本件土地が斎藤武司の所有名義になつていた原因は、同人が右会社から譲渡を受けたものか、信託的に譲渡を受けたものである。斎藤武司は斎藤楽器の代表取締役であり、かつ、同人及びその家族において同会社の株式の大半を所有して居り、いわゆる同族会社の代表者として名実共に会社を独裁していた地位にあつた関係上、同人は自由に右会社の財産を処分していたのである。

第三、立証

原告指定代理人は甲第一乃至第六号証、第七号証の一乃至六、第八乃至第一〇号証を提出し、証人鈴木睦司、鈴木庄吉、斎藤武司、斎藤ぬい子、平野八郎、鈴木彦十の各証言を援用し、乙第一号証の成立を認め、被告訴訟代理人は乙第一号証を提出し、証人斎藤武司、高田信一の各証言並びに被告代表者本人尋問の結果を援用し、甲第一、第八号証の各成立を認め、その余の各号証は不知と答えた。

理由

斎藤楽器が、本件土地をそれぞれ原告主張のように訴外鈴木庄吉らから買受けたこと、右につき所有権移転登記手続未了の間に斎藤武司が右の旧所有者から直接同土地を買受けた旨の所有権移転登記がなされ、ついで被告が同人からこれを譲受ける契約をしてその旨所有権移転登記手続を経たことは当事者間に争がない。

被告は、斎藤楽器は未登記であるから第三者である被告にその所有権を以て対抗し得ない旨主張するけれども、斎藤楽器が右鈴木庄吉らから本件土地を買受けてその所有者となつたことは被告の自認するところであり、斎藤武司が有効にその所有権を譲受けたかどうかが本件の争であつて、これは登記の対抗力の問題ではない。従つて斎藤楽器と被告との間に関する限り、被告は登記を経ていなくてもその所有権を主張し得る筋合のものであるから被告の抗弁は理由がない。

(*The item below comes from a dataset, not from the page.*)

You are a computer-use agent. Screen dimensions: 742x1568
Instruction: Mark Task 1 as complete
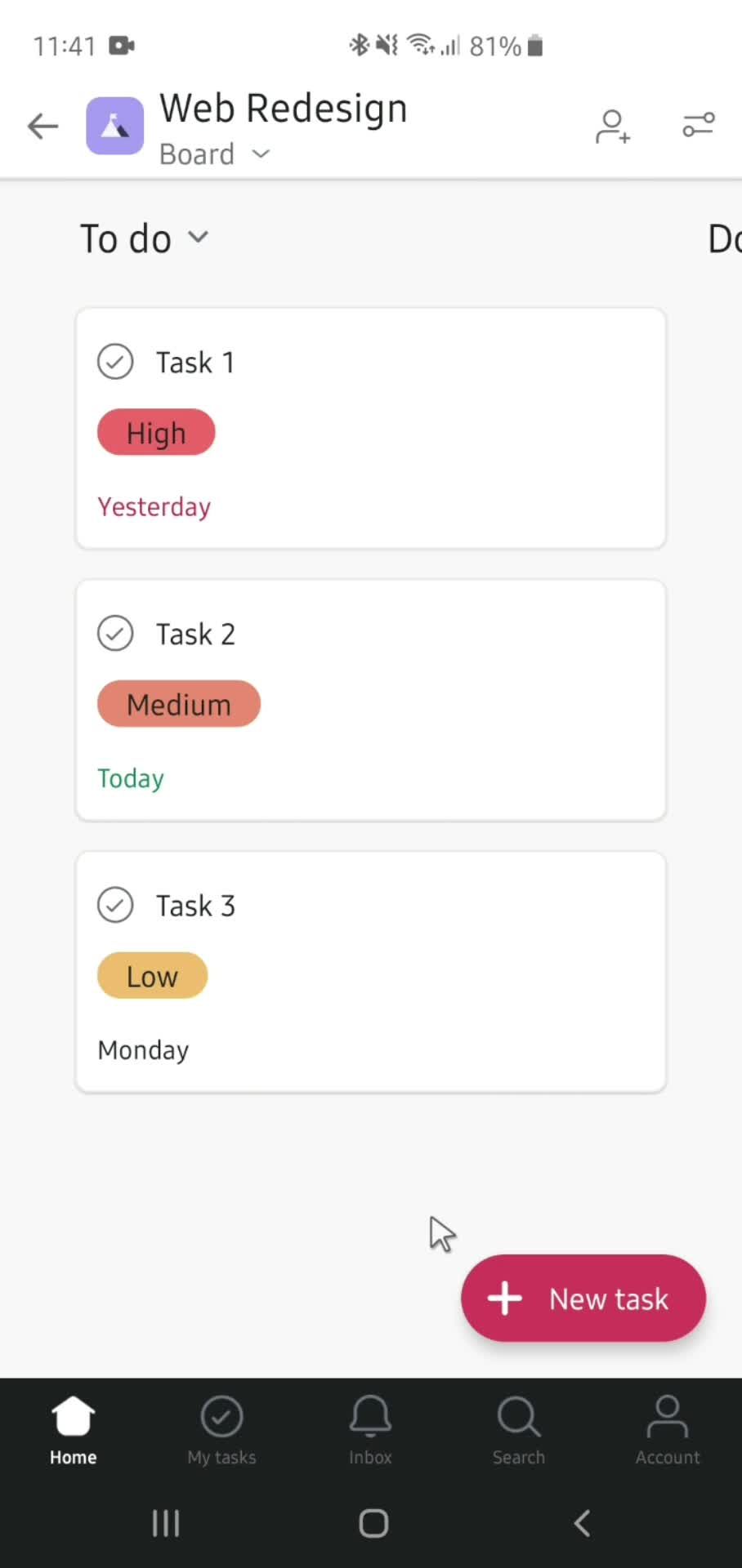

よつて、斎藤武司のためになされた所有権移転登記は、その実体を伴うものであるか否かについて考察する。被告はこの点につき、本件土地は斎藤武司が斎藤楽器から単純または信託的に譲受けたもので中間省略の登記をした旨主張するけれども、この点に沿う証人斎藤武司及び高田ぬい子の各証言の一部は信用することができない。もつとも当時斎藤武司が斎藤楽器の代表取締役であつたことは当事者間に争がなく、右信用しない部分を除く各証人の証言に徴すると、当時斎藤楽器は経営困難となり、債務超過のため、新しく資金を導入する必要にせまられた結果、被告会社に融資を仰ぎ、その意向に従つて被告会社に対し、一旦右土地の所有権を斎藤武司名義にした上被告会社に所有権移転登記をしたことは認められる。しかしながら、右認定に係る、当時斎藤楽器が債務超過の状態であつたこと、成立に争のない甲第一号証の記載と当事者弁論の全趣旨によつて認められるところの同会社が多額の国税を滞納し、ことに斎藤武司名義に所有権移転登記手続を経た昭和三十年七月の直前である同年六月二十一日には国により斎藤楽器の材料が差押えられた事実及び斎藤楽器所有の本件土地を同会社に対する資金導入のためとはいえ斎藤武司個人の所有名義と変更することが経験則上合理性を欠き、しかもこれにつき被告の全立証を以てするもその妥当性をうなずかせる根拠を認めることができない点を総合すると、前記本件土地を斎藤武司個人名義に所有権を移転することに関しては同人と斎藤楽器との間に実体的な何らの契約もなく、本件土地が未登記であつたことを幸に、斎藤武司が他からの差押を免れるためほしいままに、登記簿上本件土地の所有名義を自己個人に変更したものと認めるの外はない。この点に関し証人斎藤武司は斎藤楽器の承認を得た旨証言するけれども、これは前記のとおり当裁判所の信用しないところである。しかして、右信用しない証言を除いて、以上の認定を覆すに足る証拠はない。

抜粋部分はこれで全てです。